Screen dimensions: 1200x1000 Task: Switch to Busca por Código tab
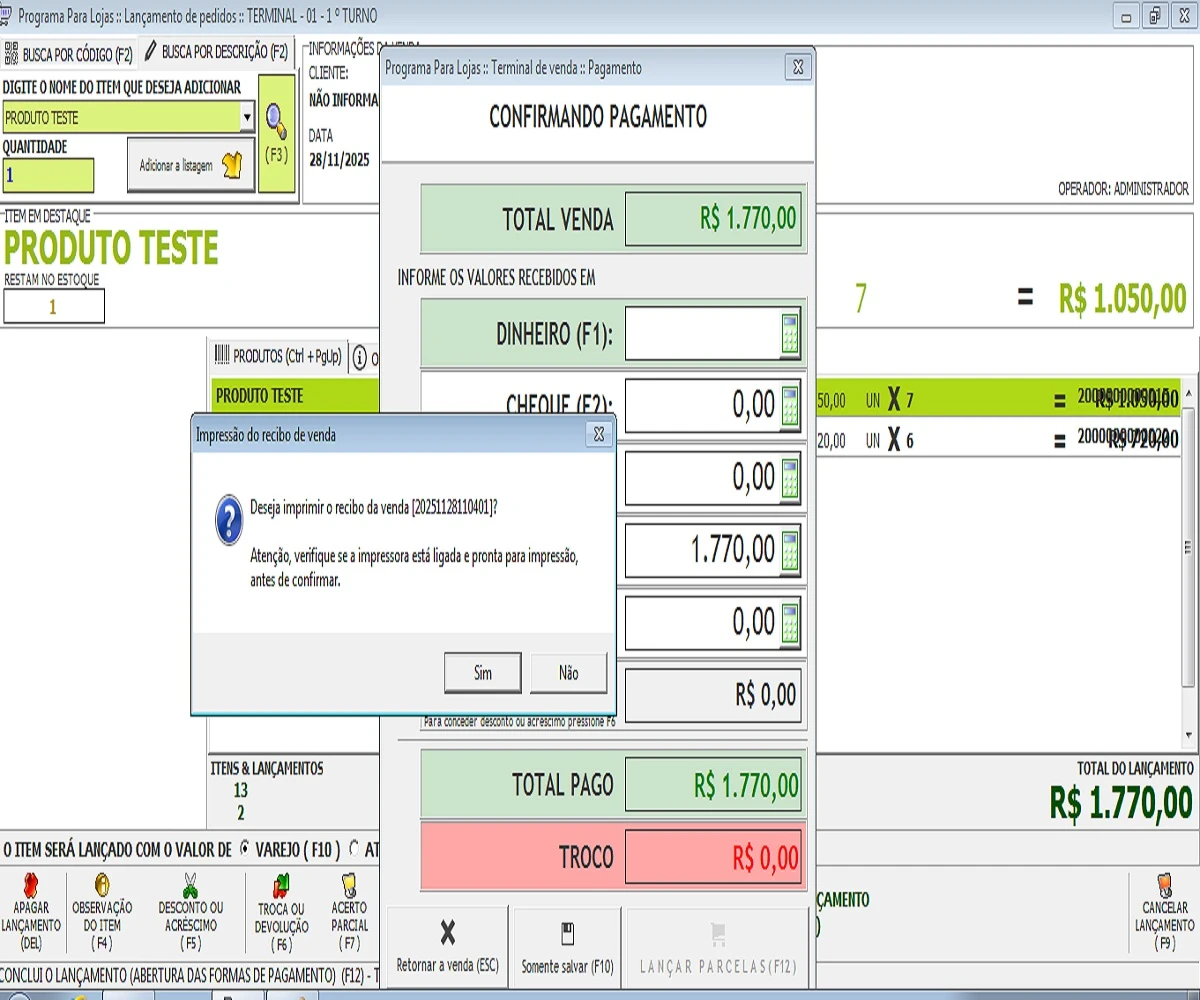click(68, 54)
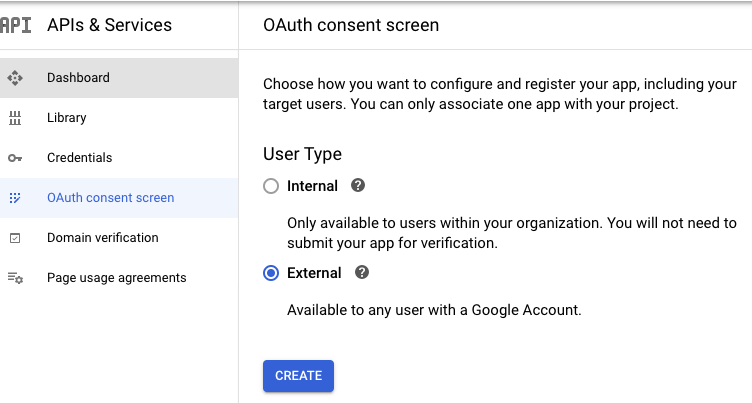Open help tooltip next to External

click(x=362, y=273)
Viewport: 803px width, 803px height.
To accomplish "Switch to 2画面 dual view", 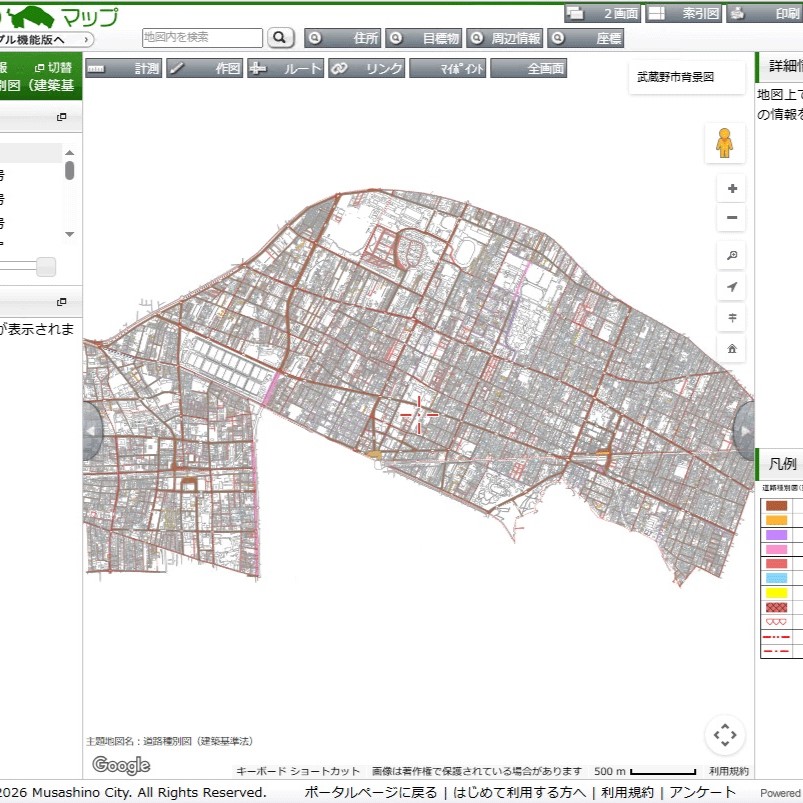I will 602,14.
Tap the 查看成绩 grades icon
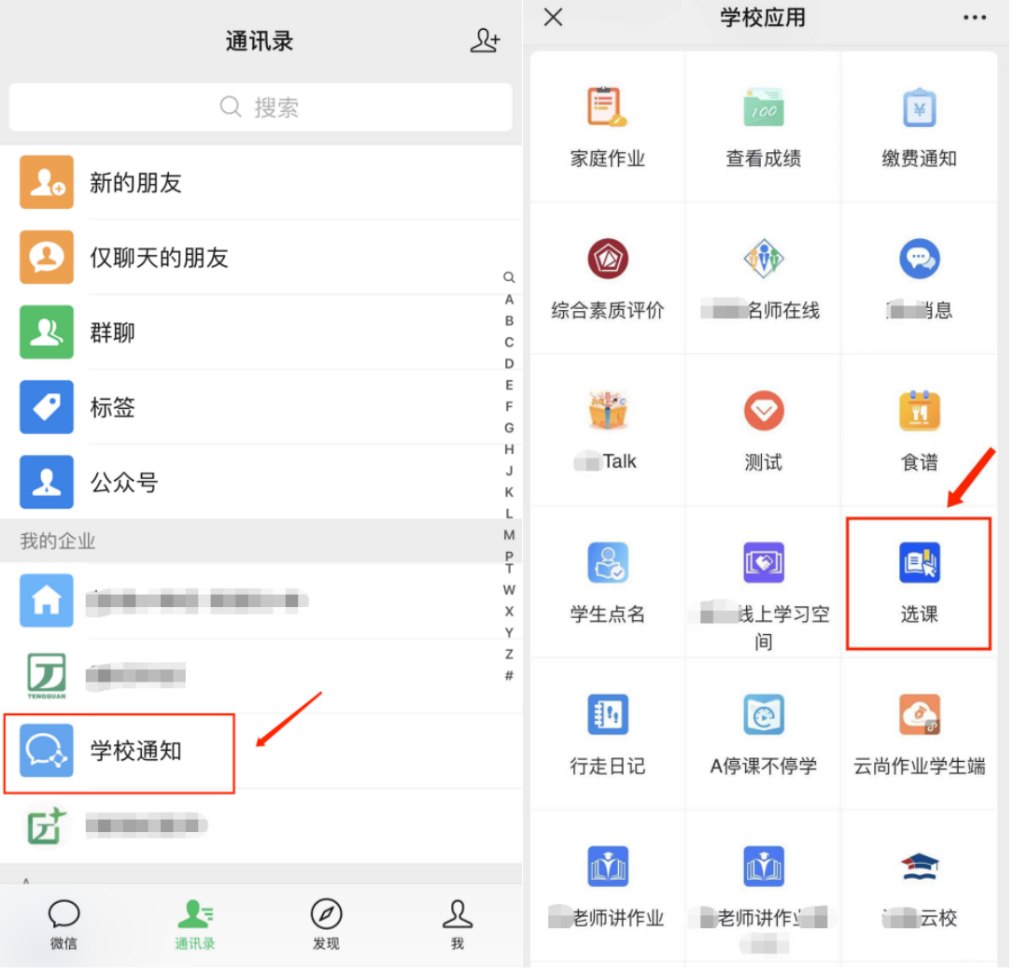Image resolution: width=1029 pixels, height=974 pixels. [763, 125]
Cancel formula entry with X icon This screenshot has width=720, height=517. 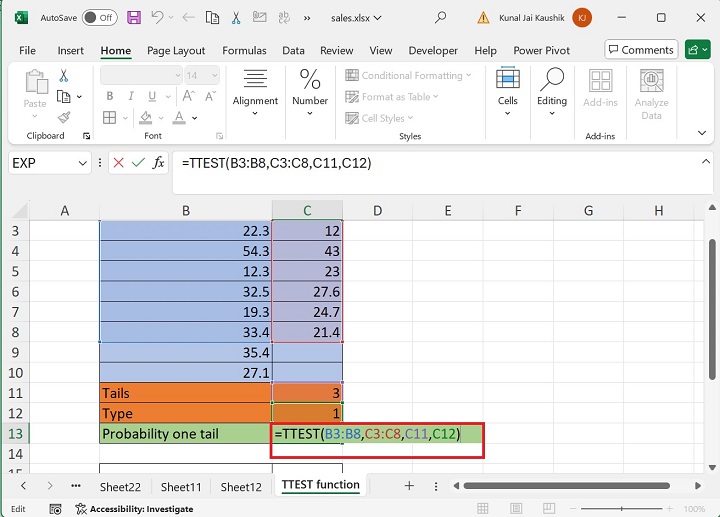click(119, 163)
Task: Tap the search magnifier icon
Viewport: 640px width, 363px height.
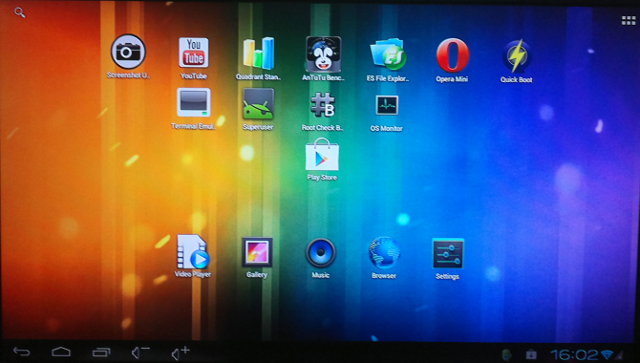Action: tap(20, 13)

* [WHAT THE EXERCISE ASKS]:
Lines from the one with "Task: Tap the search magnifier icon" through the final line of the listing above: copy them exactly, both ends included, and omit every picture.

* [ANSWER FOR THIS EXERCISE]:
Task: Tap the search magnifier icon
Viewport: 640px width, 363px height.
Action: tap(20, 13)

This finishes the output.